(Stored items)
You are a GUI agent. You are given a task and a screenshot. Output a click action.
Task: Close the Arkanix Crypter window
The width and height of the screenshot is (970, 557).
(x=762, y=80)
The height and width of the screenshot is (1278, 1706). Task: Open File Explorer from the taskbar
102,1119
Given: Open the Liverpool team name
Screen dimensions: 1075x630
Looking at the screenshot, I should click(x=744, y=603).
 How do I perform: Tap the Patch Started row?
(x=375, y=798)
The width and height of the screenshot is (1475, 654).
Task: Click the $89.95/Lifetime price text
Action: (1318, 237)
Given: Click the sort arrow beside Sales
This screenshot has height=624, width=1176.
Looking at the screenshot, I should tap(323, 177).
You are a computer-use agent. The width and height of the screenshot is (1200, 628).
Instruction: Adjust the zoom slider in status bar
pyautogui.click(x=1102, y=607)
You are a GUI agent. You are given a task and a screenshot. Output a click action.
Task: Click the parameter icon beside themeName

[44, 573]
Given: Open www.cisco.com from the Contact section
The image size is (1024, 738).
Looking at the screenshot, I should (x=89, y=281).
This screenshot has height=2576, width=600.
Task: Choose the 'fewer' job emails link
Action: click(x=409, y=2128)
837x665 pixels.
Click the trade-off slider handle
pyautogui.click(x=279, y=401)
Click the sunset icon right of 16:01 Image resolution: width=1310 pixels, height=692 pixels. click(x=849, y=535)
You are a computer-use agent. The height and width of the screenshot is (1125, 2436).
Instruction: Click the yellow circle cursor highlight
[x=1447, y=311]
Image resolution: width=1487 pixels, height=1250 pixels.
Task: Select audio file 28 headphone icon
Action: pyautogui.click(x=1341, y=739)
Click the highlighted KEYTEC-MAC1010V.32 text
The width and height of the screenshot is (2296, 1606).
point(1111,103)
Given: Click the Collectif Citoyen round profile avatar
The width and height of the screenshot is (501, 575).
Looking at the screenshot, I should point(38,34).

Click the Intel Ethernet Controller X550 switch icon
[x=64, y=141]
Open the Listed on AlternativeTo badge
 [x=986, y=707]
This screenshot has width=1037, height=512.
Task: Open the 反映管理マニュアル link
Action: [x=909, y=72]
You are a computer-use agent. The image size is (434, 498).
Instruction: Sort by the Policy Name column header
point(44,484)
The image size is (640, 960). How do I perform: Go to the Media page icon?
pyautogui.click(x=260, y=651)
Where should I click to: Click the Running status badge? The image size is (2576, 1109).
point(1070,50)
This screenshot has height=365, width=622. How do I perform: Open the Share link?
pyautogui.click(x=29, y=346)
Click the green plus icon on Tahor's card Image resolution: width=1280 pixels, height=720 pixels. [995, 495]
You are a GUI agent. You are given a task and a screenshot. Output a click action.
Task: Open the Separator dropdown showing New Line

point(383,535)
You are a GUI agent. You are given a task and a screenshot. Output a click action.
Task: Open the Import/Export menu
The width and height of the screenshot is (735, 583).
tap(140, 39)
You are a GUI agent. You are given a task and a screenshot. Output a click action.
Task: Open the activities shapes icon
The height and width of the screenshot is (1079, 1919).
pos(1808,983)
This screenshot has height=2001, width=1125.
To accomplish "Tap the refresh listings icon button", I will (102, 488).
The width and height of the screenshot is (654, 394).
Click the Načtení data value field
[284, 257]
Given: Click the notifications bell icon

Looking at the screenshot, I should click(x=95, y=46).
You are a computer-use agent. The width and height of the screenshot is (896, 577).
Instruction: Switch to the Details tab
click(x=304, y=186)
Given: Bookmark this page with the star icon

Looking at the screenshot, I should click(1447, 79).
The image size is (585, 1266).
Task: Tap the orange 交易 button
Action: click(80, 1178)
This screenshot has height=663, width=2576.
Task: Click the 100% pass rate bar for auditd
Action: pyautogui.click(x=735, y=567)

• [Assignment]
Of all the entries above, output exactly the lines between the one holding "Task: Close the Arkanix Crypter window" and the one holding "Given: Click the sort arrow beside Sales", inclusive.

• [Answer box]
Task: Close the Arkanix Crypter window
The width and height of the screenshot is (970, 557).
(x=762, y=80)
The height and width of the screenshot is (1278, 1706). Task: Open File Explorer from the taskbar
102,1119
Given: Open the Liverpool team name
Screen dimensions: 1075x630
Looking at the screenshot, I should click(x=744, y=603).
 How do I perform: Tap the Patch Started row?
(x=375, y=798)
The width and height of the screenshot is (1475, 654).
Task: Click the $89.95/Lifetime price text
Action: (1318, 237)
Given: Click the sort arrow beside Sales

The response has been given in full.